By David Barwick – FRANKFURT (Econostream) – European Central Bank Governing Council member Yannis Stournaras on Tuesday said the euro area economy had shown remarkable resilience despite a volatile global environment, but warned that long-standing structural shortcomings and heightened geopolitical and political risks continued to weigh on growth prospects.
Stournaras, who heads the Bank of Greece, told a conference in Athens that the July trade agreement between the United States and the European Union imposing a 15% ceiling on US tariffs for European exports was a “difficult but necessary compromise.”
The accord, he said, should help reduce uncertainty by ensuring the continuity and expansion of transatlantic cooperation, even as it disadvantages European producers and obliges the EU to import US energy and invest in US strategic sectors.
According to the latest ECB projections, he noted, euro area GDP growth is expected at 1.2% in 2025 and 1% in 2026, with private consumption and investment as the main drivers, while inflation is forecast to fall from 2.4% this year to 2.1% in 2025 and 1.7% in 2026, supported by lower energy prices, a stronger euro and monetary easing.

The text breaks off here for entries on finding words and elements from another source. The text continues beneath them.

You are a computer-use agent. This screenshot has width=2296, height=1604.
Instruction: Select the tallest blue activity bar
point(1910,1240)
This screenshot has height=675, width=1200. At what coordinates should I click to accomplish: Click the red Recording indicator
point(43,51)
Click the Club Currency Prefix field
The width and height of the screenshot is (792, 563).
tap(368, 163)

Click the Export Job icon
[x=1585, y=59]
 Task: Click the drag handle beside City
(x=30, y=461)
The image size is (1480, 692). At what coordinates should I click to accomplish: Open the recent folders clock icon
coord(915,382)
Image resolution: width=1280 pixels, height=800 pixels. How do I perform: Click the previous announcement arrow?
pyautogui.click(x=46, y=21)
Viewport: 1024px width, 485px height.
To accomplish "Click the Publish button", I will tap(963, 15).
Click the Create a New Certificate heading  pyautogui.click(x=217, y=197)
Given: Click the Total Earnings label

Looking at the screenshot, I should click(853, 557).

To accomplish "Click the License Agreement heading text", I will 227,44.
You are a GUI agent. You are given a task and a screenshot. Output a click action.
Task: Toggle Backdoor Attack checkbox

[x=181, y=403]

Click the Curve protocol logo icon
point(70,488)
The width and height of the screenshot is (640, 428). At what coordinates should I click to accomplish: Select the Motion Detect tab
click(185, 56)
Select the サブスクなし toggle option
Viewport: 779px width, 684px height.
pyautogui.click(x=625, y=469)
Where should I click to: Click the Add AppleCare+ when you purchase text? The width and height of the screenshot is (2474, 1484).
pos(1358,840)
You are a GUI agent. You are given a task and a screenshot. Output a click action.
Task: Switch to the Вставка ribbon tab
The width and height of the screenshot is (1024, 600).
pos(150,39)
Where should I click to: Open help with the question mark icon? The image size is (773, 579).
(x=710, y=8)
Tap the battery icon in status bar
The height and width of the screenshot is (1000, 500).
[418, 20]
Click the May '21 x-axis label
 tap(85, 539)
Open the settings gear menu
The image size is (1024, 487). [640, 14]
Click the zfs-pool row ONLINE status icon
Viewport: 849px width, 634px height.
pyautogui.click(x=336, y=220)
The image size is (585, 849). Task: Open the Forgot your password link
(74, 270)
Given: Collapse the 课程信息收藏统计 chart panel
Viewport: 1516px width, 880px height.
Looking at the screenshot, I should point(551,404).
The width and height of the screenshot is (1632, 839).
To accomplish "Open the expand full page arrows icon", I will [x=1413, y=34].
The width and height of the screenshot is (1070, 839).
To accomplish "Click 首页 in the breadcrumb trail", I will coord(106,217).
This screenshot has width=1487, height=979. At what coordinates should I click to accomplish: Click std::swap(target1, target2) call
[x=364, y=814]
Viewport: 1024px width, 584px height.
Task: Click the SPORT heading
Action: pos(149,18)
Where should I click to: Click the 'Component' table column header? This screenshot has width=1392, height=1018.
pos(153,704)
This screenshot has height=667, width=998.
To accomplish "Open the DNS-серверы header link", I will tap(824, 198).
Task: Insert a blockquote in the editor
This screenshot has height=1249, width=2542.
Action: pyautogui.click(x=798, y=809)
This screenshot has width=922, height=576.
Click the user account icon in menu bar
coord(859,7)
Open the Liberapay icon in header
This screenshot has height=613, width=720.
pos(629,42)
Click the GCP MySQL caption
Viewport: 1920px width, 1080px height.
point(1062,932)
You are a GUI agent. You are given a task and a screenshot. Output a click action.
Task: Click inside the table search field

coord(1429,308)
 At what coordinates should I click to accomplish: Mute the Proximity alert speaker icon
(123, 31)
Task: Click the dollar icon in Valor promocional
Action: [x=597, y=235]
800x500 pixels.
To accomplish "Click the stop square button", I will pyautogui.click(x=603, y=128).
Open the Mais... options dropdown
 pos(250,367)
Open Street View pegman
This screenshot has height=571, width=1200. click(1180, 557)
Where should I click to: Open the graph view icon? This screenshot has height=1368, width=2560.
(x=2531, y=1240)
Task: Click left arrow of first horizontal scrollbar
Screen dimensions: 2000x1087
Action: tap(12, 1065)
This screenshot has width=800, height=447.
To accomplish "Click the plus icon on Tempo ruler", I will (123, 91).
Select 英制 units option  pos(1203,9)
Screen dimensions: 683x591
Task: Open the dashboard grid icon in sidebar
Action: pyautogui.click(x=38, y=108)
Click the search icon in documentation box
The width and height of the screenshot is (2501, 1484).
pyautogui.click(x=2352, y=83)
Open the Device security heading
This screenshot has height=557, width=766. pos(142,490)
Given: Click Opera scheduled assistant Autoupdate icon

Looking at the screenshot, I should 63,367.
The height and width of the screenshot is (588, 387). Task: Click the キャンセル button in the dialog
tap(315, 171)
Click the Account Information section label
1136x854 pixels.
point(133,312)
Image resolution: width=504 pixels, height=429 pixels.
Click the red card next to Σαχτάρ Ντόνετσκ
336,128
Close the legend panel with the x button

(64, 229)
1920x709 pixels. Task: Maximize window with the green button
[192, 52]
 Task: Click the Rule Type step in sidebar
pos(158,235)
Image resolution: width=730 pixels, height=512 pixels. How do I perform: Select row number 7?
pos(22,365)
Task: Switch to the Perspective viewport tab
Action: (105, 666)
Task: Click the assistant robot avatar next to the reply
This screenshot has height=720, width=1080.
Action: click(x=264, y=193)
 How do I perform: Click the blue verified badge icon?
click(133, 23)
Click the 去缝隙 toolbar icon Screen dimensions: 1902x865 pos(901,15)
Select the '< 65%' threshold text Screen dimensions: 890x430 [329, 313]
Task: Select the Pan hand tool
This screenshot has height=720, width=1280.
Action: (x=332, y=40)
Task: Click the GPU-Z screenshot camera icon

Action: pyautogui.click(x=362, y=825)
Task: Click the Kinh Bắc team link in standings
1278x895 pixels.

He cautioned that euro area growth prospects remain subject to “multiple downside risks”, citing persistent geopolitical tensions, trade uncertainty and political developments in France.
The euro area’s structural weaknesses, above all the gap between monetary and economic integration and the fragmentation of key markets, continue to hold back growth, he said.
Still, Stournaras said Europe also faced an opportunity as investors increased their holdings of European sovereign and high-rated corporate securities, positioning the euro area as a “stable and safe haven for investment” and strengthening the euro’s international role.
To capitalise on this, he urged renewed progress on completing the Banking Union, creating a fully functioning Capital Markets Union as part of the broader Savings and Investment Union strategy, dismantling the remaining barriers to intra-EU trade, and boosting investment in technology, defence and green growth.